Ranjeet Acharya, who works as a medical counsellor in the TB centre at Latur district, in Maharashtra, said that the department staff is in touch with patients over the phone since they cannot travel to the district headquarters. He said that some of his patients did not have enough food at home because the earning members of the family were out of work. “I drove a hundred kilometres to four TB patients’ houses and delivered some rations,” Acharya said. “It is very important for TB patients to eat protein rich food.” Bichitra Jena, a health activist, recounted stories of similar hardship among patients in Odisha’s Khurda district. “One of the patients told me that her husband was an auto driver and was out of work,” Jena said. “There was no food in their house.”
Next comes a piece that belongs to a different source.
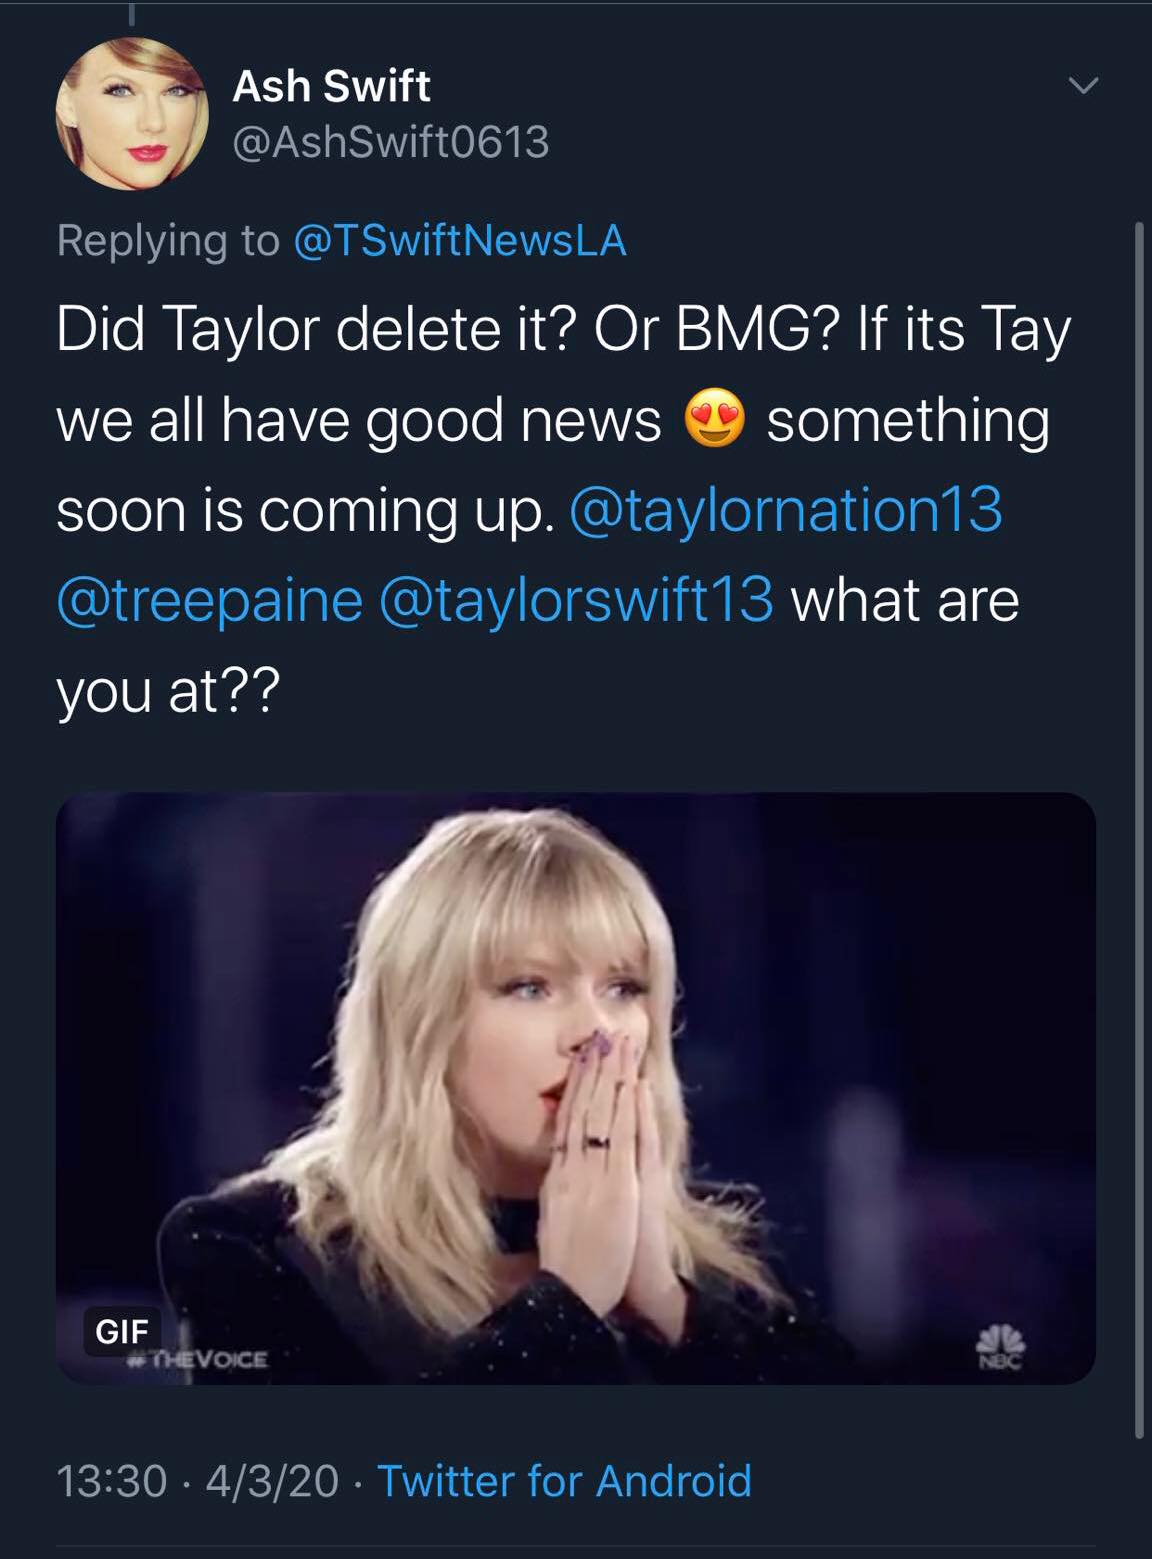Open the @taylornation13 mention
Screen dimensions: 1152x1559
[785, 509]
On 4 April, the WHO published a note titled, “COVID-19: Considerations for tuberculosis (TB) care,” in which it noted that TB patients who have lung damage may suffer from more severe illness if they are infected with COVID-19. It added that there was a strong case of testing for both conditions, especially in high-burden TB areas. This is especially true of Mumbai’s slums, which have turned out to be both red zones for COVID-19 and high-burden TB areas. Acknowledging the vulnerability of TB patients, Rao told me that the CTD is planning to test TB patients for COVID-19, especially in red zones, and actively find cases after the lockdown.
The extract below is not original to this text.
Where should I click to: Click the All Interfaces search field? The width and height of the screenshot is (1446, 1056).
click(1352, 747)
A return to normalcy in diagnosis and treatment procedures could help patients who need easier and more frequent access to doctors and healthcare. For instance, a 17-year-old resident of Dhaulana in Hapur, was detected with MDR-TB in April, and has been suffering from severe side-effects due to the medicines. “He is barely conscious and vomits often,” his brother told me. “We are giving him a pill every hour.” He added that a local doctor administers injections daily.
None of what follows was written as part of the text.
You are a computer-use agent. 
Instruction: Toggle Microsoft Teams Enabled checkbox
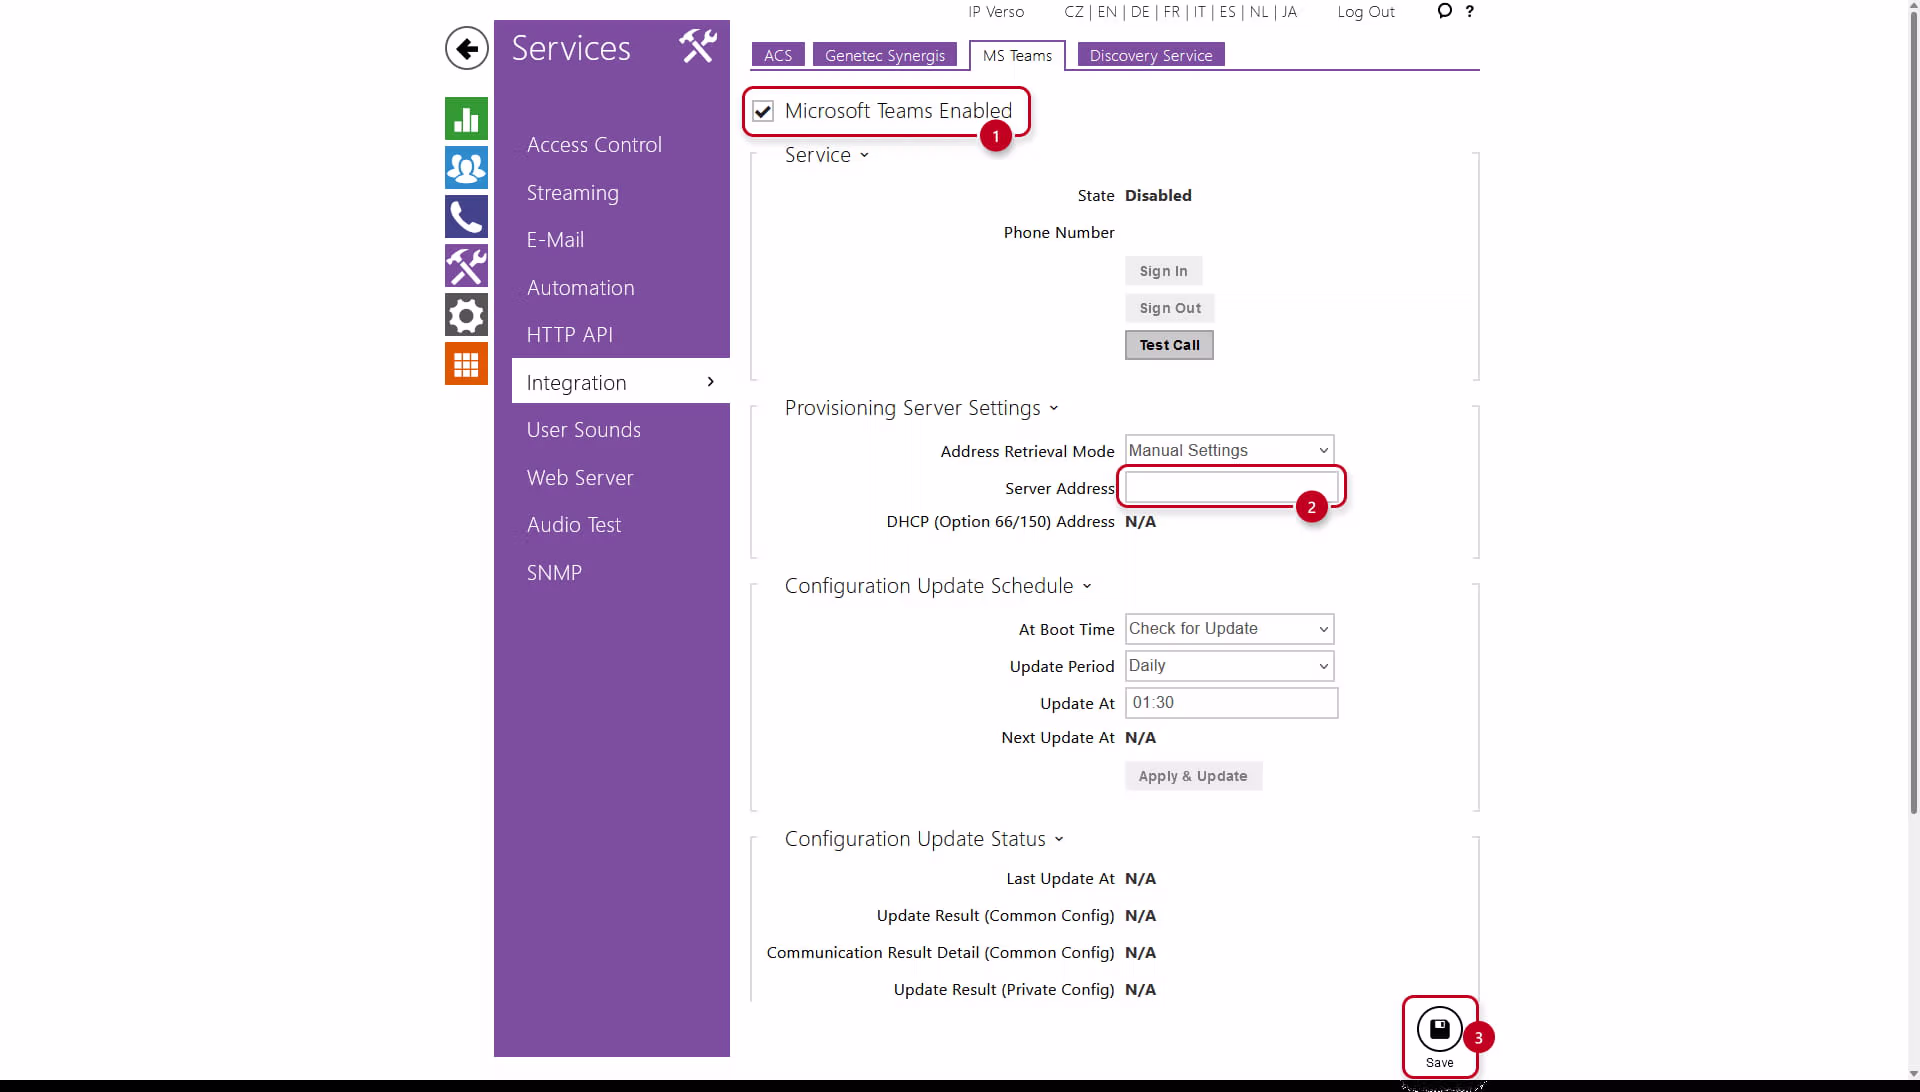pyautogui.click(x=763, y=111)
For the 17-year-old’s family, this is the second time they are dealing with such a case. His 25-year-old sister also had MDR-TB and visited many doctors, including those in Delhi’s premier National Institute of Tuberculosis and Respiratory Diseases. She died a few years ago. The 17-year-old is supposed to get an X-ray and second-line LPA tests, which are not possible presently. “I worry that like my sister, he is not getting the right treatment,” his brother said.